D’ordre général, le refroidissement du PC monte très vite dans les tours et est bruyant. Mais il en a bien besoin, tant il pourrait aisément se brûler lui-même sans ça. Le Razer Blade 16 de 2026 ne fait aucune concession sur la puissance, mais c’est à son détriment : mieux vaudrait revoir le TGP et le TDP de sa configuration pour contenir tout ça. En l’état, le Razer Blade 16 donne l’impression de tenir sur un fil, ce qui est effrayant.
Razer Laptop Cooling Pad
Razer a également mis à notre disposition un nouvel accessoire qu’il vend également séparément : le Laptop Cooling Pad.

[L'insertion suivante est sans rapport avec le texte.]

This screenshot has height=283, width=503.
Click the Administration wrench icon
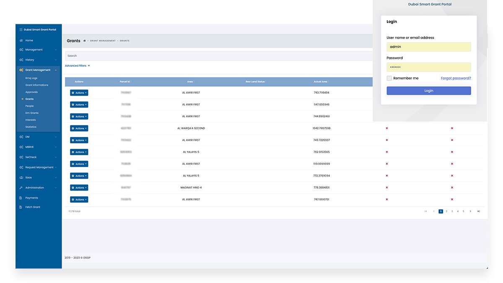coord(21,188)
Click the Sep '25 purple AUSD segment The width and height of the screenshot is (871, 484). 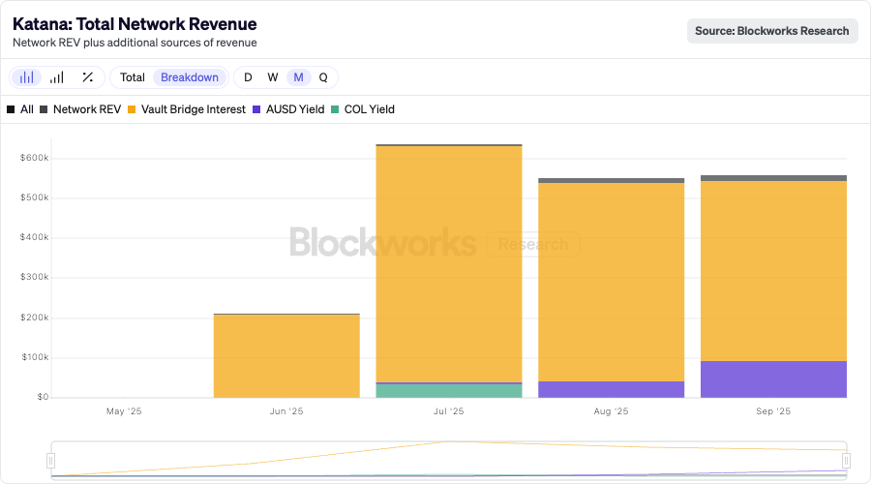[773, 379]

Notez que celui-ci n’est pas uniquement compatible avec les produits Razer, mais peut aussi être utilisé avec moults ultrabooks du marché dont les Macbook via trois plaques interchangeables.

Tout le principe de cette plaque est de créer une chambre de pression positive sous l’ordinateur portable pour optimiser l’afflux d’air, par le biais d’un énorme ventilateur central. Une bonne idée dans l’absolu, qui n’a rien de très original par ailleurs, à ceci près que… ce produit n’est pas agréable à utiliser.
Au bout du bout, nous sommes face à un gros bloc de plastique demandant d’être connecté à l’électricité pour avoir… un ventilateur qui fait un bruit d’aspirateur impossible à ignorer, qu’il soit en mode équilibré ou en mode performance. Tout fait très cheap, et si l’adaptabilité en temps réel de la puissance du ventilateur à la chauffe du PC lui-même est intéressante, tout cela ne suffit pas ni à rendre le Blade 16 plus viable ni à justifier l’achat à 150 euros malgré les bandes LED.
Autonomie
Le Razer Blade 16 de 2026 intègre une large batterie de 90 Wh pouvant se recharger par le biais du bloc d’alimentation propriétaire de 280W ou en utilisant un chargeur de la norme Power Delivery. Il vous faudra naturellement le chargeur de base pour sortir la puissance totale de la configuration.
A 50% de luminosité sur un usage bureautique, le Razer Blade 16 de 2026 nous offre entre 9 et 10 heures d’autonomie. Une endurance agréable pour un PC portable de ce gabarit et de cette configuration, sans être folichonne pour autant.
Prix et disponibilité
Le Razer Blade 16 de 2026 est vendu au prix de départ de 3900 euros en France. La configuration RTX 5090 vous réclamera 5500 euros au minimum.